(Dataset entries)
◇ ◇ ◇ ◇ ◇ ◇ ◇

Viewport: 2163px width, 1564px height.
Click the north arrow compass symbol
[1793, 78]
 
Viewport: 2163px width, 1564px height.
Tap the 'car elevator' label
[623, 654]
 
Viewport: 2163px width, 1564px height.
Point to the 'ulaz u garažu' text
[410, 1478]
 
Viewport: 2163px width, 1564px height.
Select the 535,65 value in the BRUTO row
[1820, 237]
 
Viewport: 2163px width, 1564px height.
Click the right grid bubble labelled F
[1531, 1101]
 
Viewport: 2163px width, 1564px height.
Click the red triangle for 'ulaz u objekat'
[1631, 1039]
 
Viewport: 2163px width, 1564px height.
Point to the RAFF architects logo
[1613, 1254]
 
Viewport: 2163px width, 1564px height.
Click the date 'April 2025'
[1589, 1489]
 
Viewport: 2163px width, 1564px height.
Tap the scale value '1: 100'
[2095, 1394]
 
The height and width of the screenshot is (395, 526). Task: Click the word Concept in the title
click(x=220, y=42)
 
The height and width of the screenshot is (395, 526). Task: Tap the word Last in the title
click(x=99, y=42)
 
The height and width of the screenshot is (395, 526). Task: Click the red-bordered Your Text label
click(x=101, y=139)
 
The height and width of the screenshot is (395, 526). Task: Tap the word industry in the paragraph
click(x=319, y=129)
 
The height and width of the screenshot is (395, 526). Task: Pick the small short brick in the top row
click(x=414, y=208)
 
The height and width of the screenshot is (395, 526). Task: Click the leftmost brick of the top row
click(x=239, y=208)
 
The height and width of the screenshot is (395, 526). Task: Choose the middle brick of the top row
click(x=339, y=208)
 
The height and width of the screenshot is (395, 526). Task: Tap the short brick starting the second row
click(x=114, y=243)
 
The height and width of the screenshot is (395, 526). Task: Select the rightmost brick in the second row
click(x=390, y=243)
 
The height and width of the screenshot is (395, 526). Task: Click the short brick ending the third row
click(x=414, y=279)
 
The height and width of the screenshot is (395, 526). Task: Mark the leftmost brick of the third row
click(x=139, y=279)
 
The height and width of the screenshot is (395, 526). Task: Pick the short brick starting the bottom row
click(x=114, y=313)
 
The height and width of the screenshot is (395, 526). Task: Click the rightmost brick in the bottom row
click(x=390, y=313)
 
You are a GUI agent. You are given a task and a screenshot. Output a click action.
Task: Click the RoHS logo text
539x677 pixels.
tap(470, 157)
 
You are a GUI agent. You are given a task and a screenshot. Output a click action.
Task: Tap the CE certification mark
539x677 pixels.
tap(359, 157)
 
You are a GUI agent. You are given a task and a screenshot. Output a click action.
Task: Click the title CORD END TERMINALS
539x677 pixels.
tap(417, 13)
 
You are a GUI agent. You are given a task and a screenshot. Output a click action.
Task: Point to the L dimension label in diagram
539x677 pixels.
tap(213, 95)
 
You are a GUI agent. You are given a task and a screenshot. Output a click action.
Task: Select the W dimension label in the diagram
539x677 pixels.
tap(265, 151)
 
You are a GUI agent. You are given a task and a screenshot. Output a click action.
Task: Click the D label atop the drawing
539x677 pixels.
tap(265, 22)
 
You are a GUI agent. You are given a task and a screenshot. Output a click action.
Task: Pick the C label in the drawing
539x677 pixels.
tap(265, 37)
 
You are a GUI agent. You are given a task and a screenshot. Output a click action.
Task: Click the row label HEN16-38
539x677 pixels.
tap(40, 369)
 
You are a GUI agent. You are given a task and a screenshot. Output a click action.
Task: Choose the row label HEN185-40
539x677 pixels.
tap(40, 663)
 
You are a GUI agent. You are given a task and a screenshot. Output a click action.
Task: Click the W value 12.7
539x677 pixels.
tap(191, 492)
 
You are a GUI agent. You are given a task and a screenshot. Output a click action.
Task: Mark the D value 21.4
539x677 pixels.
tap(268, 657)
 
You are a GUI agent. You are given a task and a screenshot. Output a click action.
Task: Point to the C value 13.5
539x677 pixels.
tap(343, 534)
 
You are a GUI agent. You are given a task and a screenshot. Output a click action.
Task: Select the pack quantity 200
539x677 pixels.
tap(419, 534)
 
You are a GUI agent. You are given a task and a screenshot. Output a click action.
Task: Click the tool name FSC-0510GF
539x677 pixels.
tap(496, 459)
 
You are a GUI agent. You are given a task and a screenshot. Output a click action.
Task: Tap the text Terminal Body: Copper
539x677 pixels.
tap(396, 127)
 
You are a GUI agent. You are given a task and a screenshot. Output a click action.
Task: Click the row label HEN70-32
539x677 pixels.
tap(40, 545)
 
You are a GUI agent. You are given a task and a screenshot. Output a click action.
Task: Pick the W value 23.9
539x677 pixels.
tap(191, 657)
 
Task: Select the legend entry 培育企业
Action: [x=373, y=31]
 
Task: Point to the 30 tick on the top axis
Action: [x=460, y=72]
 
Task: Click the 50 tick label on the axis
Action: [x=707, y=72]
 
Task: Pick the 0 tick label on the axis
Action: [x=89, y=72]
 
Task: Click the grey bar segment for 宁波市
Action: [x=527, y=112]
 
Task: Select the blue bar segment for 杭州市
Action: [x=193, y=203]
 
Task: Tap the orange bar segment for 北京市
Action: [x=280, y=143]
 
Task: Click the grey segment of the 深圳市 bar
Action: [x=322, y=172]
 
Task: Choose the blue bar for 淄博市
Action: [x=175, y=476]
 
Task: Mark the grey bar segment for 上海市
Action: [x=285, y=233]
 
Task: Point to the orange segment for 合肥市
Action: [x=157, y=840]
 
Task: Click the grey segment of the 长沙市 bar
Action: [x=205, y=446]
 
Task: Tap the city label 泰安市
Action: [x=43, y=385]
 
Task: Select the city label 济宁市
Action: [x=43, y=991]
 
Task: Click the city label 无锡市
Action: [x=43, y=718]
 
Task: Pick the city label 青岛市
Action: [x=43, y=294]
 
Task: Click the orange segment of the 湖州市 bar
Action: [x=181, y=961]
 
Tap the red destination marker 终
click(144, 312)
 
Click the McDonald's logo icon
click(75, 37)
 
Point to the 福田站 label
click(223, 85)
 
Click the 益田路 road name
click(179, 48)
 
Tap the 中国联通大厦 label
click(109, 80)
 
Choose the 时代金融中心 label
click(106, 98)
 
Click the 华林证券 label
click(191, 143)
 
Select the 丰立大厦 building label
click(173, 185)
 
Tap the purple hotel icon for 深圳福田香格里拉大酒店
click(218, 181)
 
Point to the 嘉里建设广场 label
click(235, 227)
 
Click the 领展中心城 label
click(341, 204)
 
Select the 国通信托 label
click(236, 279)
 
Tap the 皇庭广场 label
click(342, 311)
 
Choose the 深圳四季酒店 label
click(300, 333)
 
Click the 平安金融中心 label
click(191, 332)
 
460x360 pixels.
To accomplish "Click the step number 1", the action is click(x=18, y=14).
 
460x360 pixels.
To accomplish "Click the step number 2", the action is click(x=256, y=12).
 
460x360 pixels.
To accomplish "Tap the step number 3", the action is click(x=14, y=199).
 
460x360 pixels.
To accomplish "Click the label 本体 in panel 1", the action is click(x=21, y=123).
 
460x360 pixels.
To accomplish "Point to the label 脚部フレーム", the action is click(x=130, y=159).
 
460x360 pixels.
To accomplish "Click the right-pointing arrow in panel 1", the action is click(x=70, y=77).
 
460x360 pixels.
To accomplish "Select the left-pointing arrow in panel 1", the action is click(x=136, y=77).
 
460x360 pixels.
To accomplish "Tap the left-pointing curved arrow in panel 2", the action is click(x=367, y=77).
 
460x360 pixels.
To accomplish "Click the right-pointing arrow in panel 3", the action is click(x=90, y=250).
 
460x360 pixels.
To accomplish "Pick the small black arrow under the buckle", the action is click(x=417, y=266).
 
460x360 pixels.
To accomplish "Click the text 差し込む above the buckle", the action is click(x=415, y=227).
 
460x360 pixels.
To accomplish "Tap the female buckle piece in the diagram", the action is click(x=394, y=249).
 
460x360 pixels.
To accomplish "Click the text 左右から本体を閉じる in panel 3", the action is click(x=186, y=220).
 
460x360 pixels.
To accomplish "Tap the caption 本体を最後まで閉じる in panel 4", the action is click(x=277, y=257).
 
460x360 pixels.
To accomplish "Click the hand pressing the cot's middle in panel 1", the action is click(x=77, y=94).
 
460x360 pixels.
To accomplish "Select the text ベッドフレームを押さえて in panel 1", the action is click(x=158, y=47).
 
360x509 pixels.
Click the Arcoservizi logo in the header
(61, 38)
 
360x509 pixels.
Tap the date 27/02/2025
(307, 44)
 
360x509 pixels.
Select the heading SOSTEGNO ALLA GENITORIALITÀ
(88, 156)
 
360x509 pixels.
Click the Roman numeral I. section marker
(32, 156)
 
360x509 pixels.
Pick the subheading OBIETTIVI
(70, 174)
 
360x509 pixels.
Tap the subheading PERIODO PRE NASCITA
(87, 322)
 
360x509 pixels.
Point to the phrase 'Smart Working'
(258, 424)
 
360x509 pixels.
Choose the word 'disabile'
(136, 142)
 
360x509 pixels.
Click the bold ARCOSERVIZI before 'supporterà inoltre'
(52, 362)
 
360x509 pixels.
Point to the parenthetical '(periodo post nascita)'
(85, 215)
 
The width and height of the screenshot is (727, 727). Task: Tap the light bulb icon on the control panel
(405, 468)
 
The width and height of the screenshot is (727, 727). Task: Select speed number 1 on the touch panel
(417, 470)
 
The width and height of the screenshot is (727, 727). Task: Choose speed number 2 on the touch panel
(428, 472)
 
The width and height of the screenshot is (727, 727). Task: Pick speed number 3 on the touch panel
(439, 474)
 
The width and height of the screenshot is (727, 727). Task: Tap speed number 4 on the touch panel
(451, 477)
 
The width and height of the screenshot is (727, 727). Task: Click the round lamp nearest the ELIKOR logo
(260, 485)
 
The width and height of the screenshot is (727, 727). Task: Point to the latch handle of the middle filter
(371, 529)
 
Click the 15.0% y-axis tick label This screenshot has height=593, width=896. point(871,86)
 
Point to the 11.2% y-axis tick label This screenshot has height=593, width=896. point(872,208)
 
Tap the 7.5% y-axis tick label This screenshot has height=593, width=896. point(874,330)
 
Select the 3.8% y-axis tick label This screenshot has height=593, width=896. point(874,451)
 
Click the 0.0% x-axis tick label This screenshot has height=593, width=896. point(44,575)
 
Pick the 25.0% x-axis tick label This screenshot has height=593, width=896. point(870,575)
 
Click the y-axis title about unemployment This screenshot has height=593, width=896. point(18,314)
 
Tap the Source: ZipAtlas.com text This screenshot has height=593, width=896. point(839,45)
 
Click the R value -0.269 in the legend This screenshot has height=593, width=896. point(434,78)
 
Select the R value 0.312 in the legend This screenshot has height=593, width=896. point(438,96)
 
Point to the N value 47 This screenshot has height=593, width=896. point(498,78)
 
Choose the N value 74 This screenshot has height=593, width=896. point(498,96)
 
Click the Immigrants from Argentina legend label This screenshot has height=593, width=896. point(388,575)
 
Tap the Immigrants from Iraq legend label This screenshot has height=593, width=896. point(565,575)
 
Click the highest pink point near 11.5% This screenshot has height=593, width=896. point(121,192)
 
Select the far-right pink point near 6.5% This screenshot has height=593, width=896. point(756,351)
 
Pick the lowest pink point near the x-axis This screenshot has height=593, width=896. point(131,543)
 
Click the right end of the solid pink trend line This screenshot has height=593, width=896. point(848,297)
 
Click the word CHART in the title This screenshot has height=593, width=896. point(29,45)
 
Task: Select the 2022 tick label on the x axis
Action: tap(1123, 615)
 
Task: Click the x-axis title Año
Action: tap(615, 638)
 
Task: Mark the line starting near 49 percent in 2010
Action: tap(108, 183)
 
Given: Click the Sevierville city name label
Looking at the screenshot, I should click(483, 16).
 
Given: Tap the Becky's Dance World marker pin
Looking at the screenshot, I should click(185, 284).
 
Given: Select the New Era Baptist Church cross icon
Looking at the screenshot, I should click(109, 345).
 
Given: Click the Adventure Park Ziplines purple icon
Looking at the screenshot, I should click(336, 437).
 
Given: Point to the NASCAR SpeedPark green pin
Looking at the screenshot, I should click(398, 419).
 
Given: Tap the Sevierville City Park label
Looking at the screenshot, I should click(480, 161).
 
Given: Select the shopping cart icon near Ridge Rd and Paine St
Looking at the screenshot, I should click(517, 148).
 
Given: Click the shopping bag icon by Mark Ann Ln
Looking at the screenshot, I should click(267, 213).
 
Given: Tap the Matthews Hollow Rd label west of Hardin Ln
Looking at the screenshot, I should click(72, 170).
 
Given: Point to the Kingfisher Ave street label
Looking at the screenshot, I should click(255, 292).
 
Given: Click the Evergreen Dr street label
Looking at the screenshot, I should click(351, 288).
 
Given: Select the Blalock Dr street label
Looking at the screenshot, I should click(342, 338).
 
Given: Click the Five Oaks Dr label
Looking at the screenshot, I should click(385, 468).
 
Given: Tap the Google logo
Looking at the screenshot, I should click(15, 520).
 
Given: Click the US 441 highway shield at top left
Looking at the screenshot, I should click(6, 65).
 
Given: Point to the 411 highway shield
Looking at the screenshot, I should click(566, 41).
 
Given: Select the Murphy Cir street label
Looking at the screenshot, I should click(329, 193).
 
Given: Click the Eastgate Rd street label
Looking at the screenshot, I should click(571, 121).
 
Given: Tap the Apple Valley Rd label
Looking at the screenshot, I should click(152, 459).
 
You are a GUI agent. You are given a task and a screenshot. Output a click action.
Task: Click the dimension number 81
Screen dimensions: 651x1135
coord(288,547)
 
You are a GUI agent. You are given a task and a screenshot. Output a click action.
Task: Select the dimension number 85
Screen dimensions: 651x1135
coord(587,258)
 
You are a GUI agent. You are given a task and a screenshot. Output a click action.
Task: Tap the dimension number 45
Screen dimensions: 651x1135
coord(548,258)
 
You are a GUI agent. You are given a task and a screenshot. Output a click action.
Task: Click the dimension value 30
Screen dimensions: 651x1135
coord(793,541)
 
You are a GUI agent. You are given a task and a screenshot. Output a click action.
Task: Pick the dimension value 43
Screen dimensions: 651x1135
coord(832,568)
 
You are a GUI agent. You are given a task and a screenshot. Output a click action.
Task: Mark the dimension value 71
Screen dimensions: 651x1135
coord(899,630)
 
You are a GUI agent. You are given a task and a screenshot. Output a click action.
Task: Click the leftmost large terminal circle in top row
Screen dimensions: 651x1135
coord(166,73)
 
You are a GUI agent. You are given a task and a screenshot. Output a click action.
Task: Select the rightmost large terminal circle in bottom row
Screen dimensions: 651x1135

◇ ◇ ◇ ◇ ◇ ◇ ◇

_SET TASK_. Copy the data above verbatim, starting at the line that contains "Pick the 25.0%" and ending at the line that contains "Action: tap(108, 183)", with both of those lines included.

_WRITTEN RESPONSE_.
Pick the 25.0% x-axis tick label This screenshot has height=593, width=896. point(870,575)
 
Click the y-axis title about unemployment This screenshot has height=593, width=896. point(18,314)
 
Tap the Source: ZipAtlas.com text This screenshot has height=593, width=896. point(839,45)
 
Click the R value -0.269 in the legend This screenshot has height=593, width=896. point(434,78)
 
Select the R value 0.312 in the legend This screenshot has height=593, width=896. point(438,96)
 
Point to the N value 47 This screenshot has height=593, width=896. point(498,78)
 
Choose the N value 74 This screenshot has height=593, width=896. point(498,96)
 
Click the Immigrants from Argentina legend label This screenshot has height=593, width=896. point(388,575)
 
Tap the Immigrants from Iraq legend label This screenshot has height=593, width=896. point(565,575)
 
Click the highest pink point near 11.5% This screenshot has height=593, width=896. point(121,192)
 
Select the far-right pink point near 6.5% This screenshot has height=593, width=896. point(756,351)
 
Pick the lowest pink point near the x-axis This screenshot has height=593, width=896. point(131,543)
 
Click the right end of the solid pink trend line This screenshot has height=593, width=896. point(848,297)
 
Click the word CHART in the title This screenshot has height=593, width=896. point(29,45)
 
Task: Select the 2022 tick label on the x axis
Action: tap(1123, 615)
 
Task: Click the x-axis title Año
Action: tap(615, 638)
 
Task: Mark the line starting near 49 percent in 2010
Action: tap(108, 183)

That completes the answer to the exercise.